Data in this exercise ::
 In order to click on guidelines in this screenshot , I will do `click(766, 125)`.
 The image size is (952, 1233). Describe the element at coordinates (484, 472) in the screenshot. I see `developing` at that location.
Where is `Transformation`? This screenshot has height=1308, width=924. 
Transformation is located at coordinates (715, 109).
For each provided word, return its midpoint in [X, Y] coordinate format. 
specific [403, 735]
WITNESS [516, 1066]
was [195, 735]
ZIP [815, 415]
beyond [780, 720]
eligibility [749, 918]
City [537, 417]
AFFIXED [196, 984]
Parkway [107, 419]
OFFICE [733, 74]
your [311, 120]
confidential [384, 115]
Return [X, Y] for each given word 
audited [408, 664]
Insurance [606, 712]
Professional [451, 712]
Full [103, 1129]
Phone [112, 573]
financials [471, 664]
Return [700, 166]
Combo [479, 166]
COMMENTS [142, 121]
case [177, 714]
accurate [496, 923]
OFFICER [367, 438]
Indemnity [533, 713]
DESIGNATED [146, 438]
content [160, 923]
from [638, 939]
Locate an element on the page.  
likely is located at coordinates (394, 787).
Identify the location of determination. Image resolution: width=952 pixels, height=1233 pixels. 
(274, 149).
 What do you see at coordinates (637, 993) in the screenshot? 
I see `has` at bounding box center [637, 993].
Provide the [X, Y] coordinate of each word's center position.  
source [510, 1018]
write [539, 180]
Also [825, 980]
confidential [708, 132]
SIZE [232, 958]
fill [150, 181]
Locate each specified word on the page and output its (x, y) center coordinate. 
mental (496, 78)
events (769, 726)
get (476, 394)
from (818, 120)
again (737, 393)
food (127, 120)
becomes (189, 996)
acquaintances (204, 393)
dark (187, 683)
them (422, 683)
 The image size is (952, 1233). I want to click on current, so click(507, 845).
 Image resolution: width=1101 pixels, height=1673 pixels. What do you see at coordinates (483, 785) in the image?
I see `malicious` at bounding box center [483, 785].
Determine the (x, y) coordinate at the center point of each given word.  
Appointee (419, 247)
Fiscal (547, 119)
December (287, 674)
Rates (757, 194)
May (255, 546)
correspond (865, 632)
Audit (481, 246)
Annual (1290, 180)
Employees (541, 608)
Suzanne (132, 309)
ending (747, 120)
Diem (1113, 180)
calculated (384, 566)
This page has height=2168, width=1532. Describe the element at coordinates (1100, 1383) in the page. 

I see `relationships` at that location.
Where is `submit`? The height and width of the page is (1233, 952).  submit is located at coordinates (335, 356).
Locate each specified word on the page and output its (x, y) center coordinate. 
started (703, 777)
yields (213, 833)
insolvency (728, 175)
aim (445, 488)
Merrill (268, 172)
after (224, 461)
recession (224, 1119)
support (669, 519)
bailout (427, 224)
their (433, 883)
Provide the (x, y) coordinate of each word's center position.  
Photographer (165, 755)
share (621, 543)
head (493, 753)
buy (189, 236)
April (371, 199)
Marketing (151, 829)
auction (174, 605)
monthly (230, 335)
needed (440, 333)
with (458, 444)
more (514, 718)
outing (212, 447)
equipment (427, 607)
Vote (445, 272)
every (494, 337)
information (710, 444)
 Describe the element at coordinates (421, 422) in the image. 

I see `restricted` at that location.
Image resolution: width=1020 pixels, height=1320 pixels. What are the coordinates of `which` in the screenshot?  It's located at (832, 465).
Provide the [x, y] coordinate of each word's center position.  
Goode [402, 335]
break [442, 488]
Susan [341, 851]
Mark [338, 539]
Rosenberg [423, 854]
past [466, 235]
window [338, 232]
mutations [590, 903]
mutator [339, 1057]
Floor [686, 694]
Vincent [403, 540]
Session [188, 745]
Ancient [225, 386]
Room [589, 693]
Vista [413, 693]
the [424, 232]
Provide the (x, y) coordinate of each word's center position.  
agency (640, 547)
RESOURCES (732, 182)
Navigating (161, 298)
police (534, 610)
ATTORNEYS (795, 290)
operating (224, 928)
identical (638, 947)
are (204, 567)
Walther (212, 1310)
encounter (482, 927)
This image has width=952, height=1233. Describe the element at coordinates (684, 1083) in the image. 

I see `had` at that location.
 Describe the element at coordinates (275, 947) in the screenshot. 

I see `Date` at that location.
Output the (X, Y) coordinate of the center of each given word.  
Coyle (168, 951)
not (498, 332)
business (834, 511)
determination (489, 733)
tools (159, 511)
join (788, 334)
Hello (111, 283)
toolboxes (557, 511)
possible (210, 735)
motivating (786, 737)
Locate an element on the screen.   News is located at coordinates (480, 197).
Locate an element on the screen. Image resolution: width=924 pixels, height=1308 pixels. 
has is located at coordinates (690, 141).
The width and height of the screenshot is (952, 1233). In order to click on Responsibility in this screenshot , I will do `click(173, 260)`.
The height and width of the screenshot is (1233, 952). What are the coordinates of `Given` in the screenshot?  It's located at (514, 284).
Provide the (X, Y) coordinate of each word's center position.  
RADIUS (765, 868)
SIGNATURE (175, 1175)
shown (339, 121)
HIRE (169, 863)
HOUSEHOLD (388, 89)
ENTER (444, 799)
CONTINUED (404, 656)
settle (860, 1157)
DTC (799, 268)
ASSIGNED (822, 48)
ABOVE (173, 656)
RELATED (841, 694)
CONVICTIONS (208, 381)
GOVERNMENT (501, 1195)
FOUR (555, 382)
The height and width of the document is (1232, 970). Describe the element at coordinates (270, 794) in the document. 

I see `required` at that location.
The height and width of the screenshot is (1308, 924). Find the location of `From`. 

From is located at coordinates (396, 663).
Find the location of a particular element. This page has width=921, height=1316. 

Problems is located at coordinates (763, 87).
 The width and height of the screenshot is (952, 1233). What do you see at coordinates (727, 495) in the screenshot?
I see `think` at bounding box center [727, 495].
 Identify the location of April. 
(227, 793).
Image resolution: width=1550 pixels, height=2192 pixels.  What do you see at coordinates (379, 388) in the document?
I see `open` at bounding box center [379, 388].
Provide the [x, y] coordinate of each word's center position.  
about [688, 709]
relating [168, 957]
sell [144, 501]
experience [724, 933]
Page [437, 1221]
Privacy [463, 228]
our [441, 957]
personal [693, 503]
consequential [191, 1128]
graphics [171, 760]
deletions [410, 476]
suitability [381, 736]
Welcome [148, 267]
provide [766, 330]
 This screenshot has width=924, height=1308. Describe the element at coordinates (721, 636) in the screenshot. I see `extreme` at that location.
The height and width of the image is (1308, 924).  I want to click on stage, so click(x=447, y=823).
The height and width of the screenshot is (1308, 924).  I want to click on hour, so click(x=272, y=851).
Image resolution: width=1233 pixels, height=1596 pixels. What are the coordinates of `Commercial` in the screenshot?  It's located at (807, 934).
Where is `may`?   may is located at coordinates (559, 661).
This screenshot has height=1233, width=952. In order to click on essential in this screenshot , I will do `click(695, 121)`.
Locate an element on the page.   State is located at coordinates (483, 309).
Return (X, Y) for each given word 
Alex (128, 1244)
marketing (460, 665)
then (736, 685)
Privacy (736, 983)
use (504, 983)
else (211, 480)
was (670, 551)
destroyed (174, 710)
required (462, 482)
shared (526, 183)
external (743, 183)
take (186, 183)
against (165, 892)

Exercise details :: Print every row above with no changes.

Task result ::
 In order to click on guidelines in this screenshot , I will do `click(766, 125)`.
 The image size is (952, 1233). Describe the element at coordinates (484, 472) in the screenshot. I see `developing` at that location.
Where is `Transformation`? This screenshot has height=1308, width=924. 
Transformation is located at coordinates (715, 109).
For each provided word, return its midpoint in [X, Y] coordinate format. 
specific [403, 735]
WITNESS [516, 1066]
was [195, 735]
ZIP [815, 415]
beyond [780, 720]
eligibility [749, 918]
City [537, 417]
AFFIXED [196, 984]
Parkway [107, 419]
OFFICE [733, 74]
your [311, 120]
confidential [384, 115]
Return [X, Y] for each given word 
audited [408, 664]
Insurance [606, 712]
Professional [451, 712]
Full [103, 1129]
Phone [112, 573]
financials [471, 664]
Return [700, 166]
Combo [479, 166]
COMMENTS [142, 121]
case [177, 714]
accurate [496, 923]
OFFICER [367, 438]
Indemnity [533, 713]
DESIGNATED [146, 438]
content [160, 923]
from [638, 939]
Locate an element on the page.  
likely is located at coordinates (394, 787).
Identify the location of determination. Image resolution: width=952 pixels, height=1233 pixels. 
(274, 149).
 What do you see at coordinates (637, 993) in the screenshot? 
I see `has` at bounding box center [637, 993].
Provide the [X, Y] coordinate of each word's center position.  
source [510, 1018]
write [539, 180]
Also [825, 980]
confidential [708, 132]
SIZE [232, 958]
fill [150, 181]
Locate each specified word on the page and output its (x, y) center coordinate. 
mental (496, 78)
events (769, 726)
get (476, 394)
from (818, 120)
again (737, 393)
food (127, 120)
becomes (189, 996)
acquaintances (204, 393)
dark (187, 683)
them (422, 683)
 The image size is (952, 1233). I want to click on current, so click(507, 845).
 Image resolution: width=1101 pixels, height=1673 pixels. What do you see at coordinates (483, 785) in the image?
I see `malicious` at bounding box center [483, 785].
Determine the (x, y) coordinate at the center point of each given word.  
Appointee (419, 247)
Fiscal (547, 119)
December (287, 674)
Rates (757, 194)
May (255, 546)
correspond (865, 632)
Audit (481, 246)
Annual (1290, 180)
Employees (541, 608)
Suzanne (132, 309)
ending (747, 120)
Diem (1113, 180)
calculated (384, 566)
This page has height=2168, width=1532. Describe the element at coordinates (1100, 1383) in the page. 

I see `relationships` at that location.
Where is `submit`? The height and width of the page is (1233, 952).  submit is located at coordinates (335, 356).
Locate each specified word on the page and output its (x, y) center coordinate. 
started (703, 777)
yields (213, 833)
insolvency (728, 175)
aim (445, 488)
Merrill (268, 172)
after (224, 461)
recession (224, 1119)
support (669, 519)
bailout (427, 224)
their (433, 883)
Provide the (x, y) coordinate of each word's center position.  
Photographer (165, 755)
share (621, 543)
head (493, 753)
buy (189, 236)
April (371, 199)
Marketing (151, 829)
auction (174, 605)
monthly (230, 335)
needed (440, 333)
with (458, 444)
more (514, 718)
outing (212, 447)
equipment (427, 607)
Vote (445, 272)
every (494, 337)
information (710, 444)
 Describe the element at coordinates (421, 422) in the image. 

I see `restricted` at that location.
Image resolution: width=1020 pixels, height=1320 pixels. What are the coordinates of `which` in the screenshot?  It's located at (832, 465).
Provide the [x, y] coordinate of each word's center position.  
Goode [402, 335]
break [442, 488]
Susan [341, 851]
Mark [338, 539]
Rosenberg [423, 854]
past [466, 235]
window [338, 232]
mutations [590, 903]
mutator [339, 1057]
Floor [686, 694]
Vincent [403, 540]
Session [188, 745]
Ancient [225, 386]
Room [589, 693]
Vista [413, 693]
the [424, 232]
Provide the (x, y) coordinate of each word's center position.  
agency (640, 547)
RESOURCES (732, 182)
Navigating (161, 298)
police (534, 610)
ATTORNEYS (795, 290)
operating (224, 928)
identical (638, 947)
are (204, 567)
Walther (212, 1310)
encounter (482, 927)
This image has width=952, height=1233. Describe the element at coordinates (684, 1083) in the image. 

I see `had` at that location.
 Describe the element at coordinates (275, 947) in the screenshot. 

I see `Date` at that location.
Output the (X, Y) coordinate of the center of each given word.  
Coyle (168, 951)
not (498, 332)
business (834, 511)
determination (489, 733)
tools (159, 511)
join (788, 334)
Hello (111, 283)
toolboxes (557, 511)
possible (210, 735)
motivating (786, 737)
Locate an element on the screen.   News is located at coordinates (480, 197).
Locate an element on the screen. Image resolution: width=924 pixels, height=1308 pixels. 
has is located at coordinates (690, 141).
The width and height of the screenshot is (952, 1233). In order to click on Responsibility in this screenshot , I will do `click(173, 260)`.
The height and width of the screenshot is (1233, 952). What are the coordinates of `Given` in the screenshot?  It's located at (514, 284).
Provide the (X, Y) coordinate of each word's center position.  
RADIUS (765, 868)
SIGNATURE (175, 1175)
shown (339, 121)
HIRE (169, 863)
HOUSEHOLD (388, 89)
ENTER (444, 799)
CONTINUED (404, 656)
settle (860, 1157)
DTC (799, 268)
ASSIGNED (822, 48)
ABOVE (173, 656)
RELATED (841, 694)
CONVICTIONS (208, 381)
GOVERNMENT (501, 1195)
FOUR (555, 382)
The height and width of the document is (1232, 970). Describe the element at coordinates (270, 794) in the document. 

I see `required` at that location.
The height and width of the screenshot is (1308, 924). Find the location of `From`. 

From is located at coordinates (396, 663).
Find the location of a particular element. This page has width=921, height=1316. 

Problems is located at coordinates (763, 87).
 The width and height of the screenshot is (952, 1233). What do you see at coordinates (727, 495) in the screenshot?
I see `think` at bounding box center [727, 495].
 Identify the location of April. 
(227, 793).
Image resolution: width=1550 pixels, height=2192 pixels.  What do you see at coordinates (379, 388) in the document?
I see `open` at bounding box center [379, 388].
Provide the [x, y] coordinate of each word's center position.  
about [688, 709]
relating [168, 957]
sell [144, 501]
experience [724, 933]
Page [437, 1221]
Privacy [463, 228]
our [441, 957]
personal [693, 503]
consequential [191, 1128]
graphics [171, 760]
deletions [410, 476]
suitability [381, 736]
Welcome [148, 267]
provide [766, 330]
 This screenshot has width=924, height=1308. Describe the element at coordinates (721, 636) in the screenshot. I see `extreme` at that location.
The height and width of the image is (1308, 924).  I want to click on stage, so click(x=447, y=823).
The height and width of the screenshot is (1308, 924).  I want to click on hour, so click(x=272, y=851).
Image resolution: width=1233 pixels, height=1596 pixels. What are the coordinates of `Commercial` in the screenshot?  It's located at (807, 934).
Where is `may`?   may is located at coordinates (559, 661).
This screenshot has height=1233, width=952. In order to click on essential in this screenshot , I will do `click(695, 121)`.
Locate an element on the page.   State is located at coordinates (483, 309).
Return (X, Y) for each given word 
Alex (128, 1244)
marketing (460, 665)
then (736, 685)
Privacy (736, 983)
use (504, 983)
else (211, 480)
was (670, 551)
destroyed (174, 710)
required (462, 482)
shared (526, 183)
external (743, 183)
take (186, 183)
against (165, 892)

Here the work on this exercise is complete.